Prompt 1> From the article about the festival's concert screening, return the passage that begins at the words "The Tragically Hip’s" and stops after the words "screening of the concert.".
Prompt 2> List every person named in the article about the festival's concert screening.
Prompt 3>
Answer these questions from the article about the festival's concert screening:
(a) How many people does the Downtown New Westminster Business Improvement Area expect to attend this year's festival?
(b) How large is the screen that will show the concert?
(c) What did city council approve toward the screening?

Text block>
=== Section Start ===
The Tragically Hip: A National Celebration will be broadcast on a massive screen at this year’s Columbia StrEAT Food Truck Festival.
Food truck festival
Thousands of people flock to New West for the annual Columbia StrEAT Food Truck Festival but many of many of the festivals that fill the summer weekends are risk because of COVID-19.

The Tragically Hip: A National Celebration will be broadcast on a massive screen at this year’s Columbia StrEAT Food Truck Festival.

The Downtown New Westminster Business Improvement Area is expecting more than 100,000 people to attend this year’s food truck festival on Saturday, Aug. 20 and is using the festival as a way for the community to leave a lasting legacy towards cancer research by screening CBC’s coverage of the concert. Donations will be accepted in honour of Gord Downie throughout the day.

“We are pretty thrilled. We have secured a partnership with the Canadian Cancer Society to get the rights. The really exciting part for us is we are adding a fundraising element to the event now,” said Angie Whitfield, the BIA’s programs and events manager. “We have an opportunity as a community to pull together and make a big impact.”

In May, the Tragically Hip announced that lead singer Gord Downie has an incurable form of brain cancer and the band would perform at a series of concerts this summer, with its final show being in the band’s hometown of Kingston, Ont. on Aug. 20.

“Gord Downie, lead singer of The Tragically Hip, is one of 3,000 Canadians who will face a brain cancer diagnosis this year and we need to do something about that,” Greg Douglas, annual giving director for the Canadian Cancer Society, B.C. and Yukon, said in a press release. “By partnering with the Columbia StrEAT Food Truck Fest we can call on thousands of people to join us in the fight against brain cancer.”

The Tragically Hip’s final concert coincides with the 2016 Columbia StrEAT Food Truck Festival, which features more than 90 food trucks and six beer gardens. The concert will be shown on a 27-foot screen at the far east end of Columbia Street.

“Our vision is to replicate an outdoor concert as best as possible. We have some lighting, we have a great sound system, so it’s going to feel like a concert down at that part of Columbia Street,” Whitfield said. “There is a hill that leads up to that spot. People all the way down Columbia will be able to see that screen.”

 The food truck festival runs from 4 to 10 p.m., and the concert will be aired on CBC from 5:30 to 8:30 p.m. City council recently approved $16,500 in cash and $5,000 in city services towards the screening of the concert.

“The live screening of this concert by one of Canada’s best-loved bands combined with the largest food truck festival in North America makes New Westminster the place to be on Aug. 20,” Mayor Jonathan Cote said in a press release. “We’re excited to welcome residents and visitors alike to our downtown for this event and very proud to be partnering in support of such an important cause.”
=== Section End ===
Given material>
=== Section Start ===
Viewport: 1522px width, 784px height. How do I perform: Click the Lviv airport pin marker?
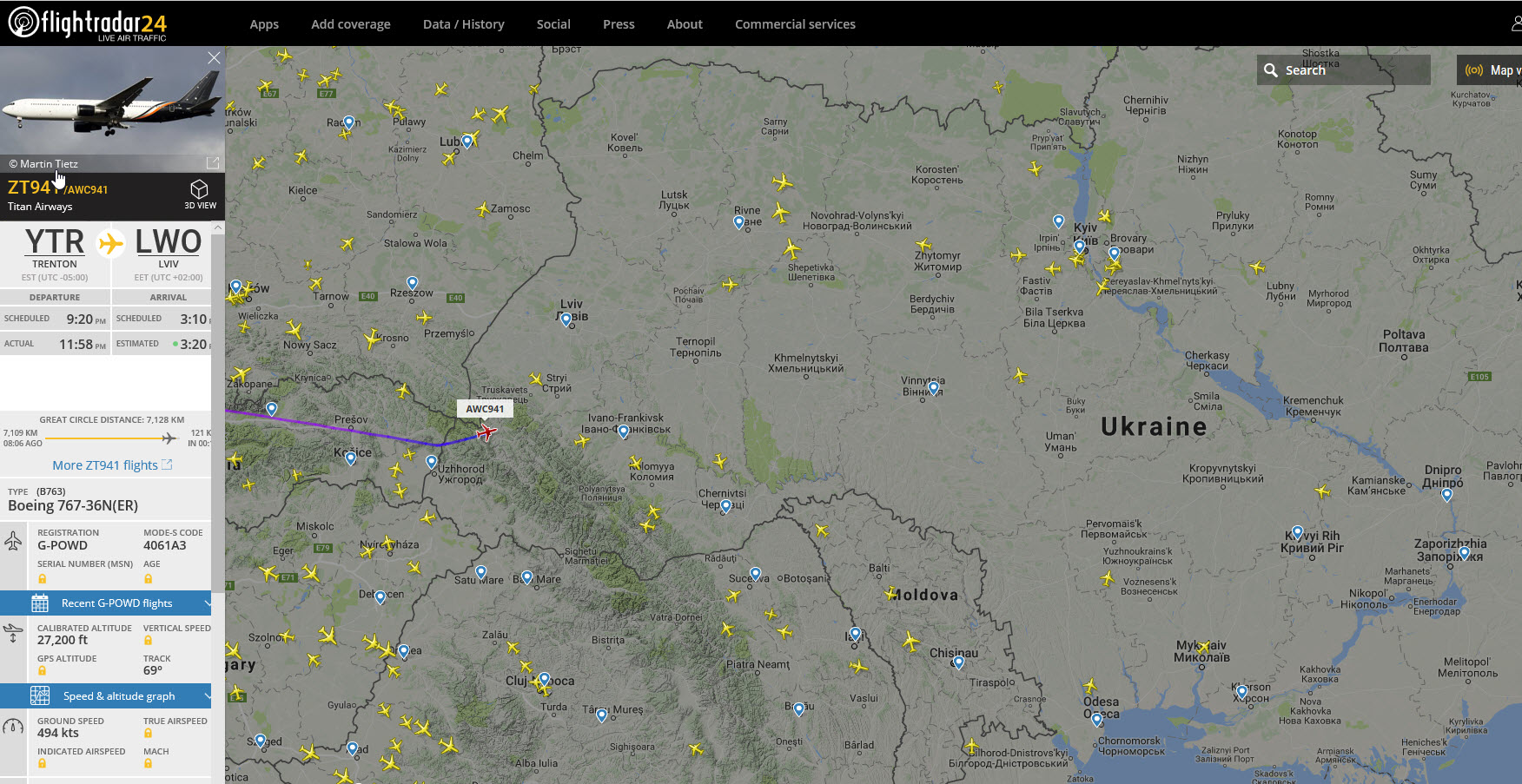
=== Section End ===
Expected output 1>
The Tragically Hip’s final concert coincides with the 2016 Columbia StrEAT Food Truck Festival, which features more than 90 food trucks and six beer gardens. The concert will be shown on a 27-foot screen at the far east end of Columbia Street.

“Our vision is to replicate an outdoor concert as best as possible. We have some lighting, we have a great sound system, so it’s going to feel like a concert down at that part of Columbia Street,” Whitfield said. “There is a hill that leads up to that spot. People all the way down Columbia will be able to see that screen.”

 The food truck festival runs from 4 to 10 p.m., and the concert will be aired on CBC from 5:30 to 8:30 p.m. City council recently approved $16,500 in cash and $5,000 in city services towards the screening of the concert.

Expected output 2>
Gord Downie
Angie Whitfield
Greg Douglas
Jonathan Cote

Expected output 3>
(a) More than 100,000 people.
(b) 27 feet.
(c) $16,500 in cash and $5,000 in city services.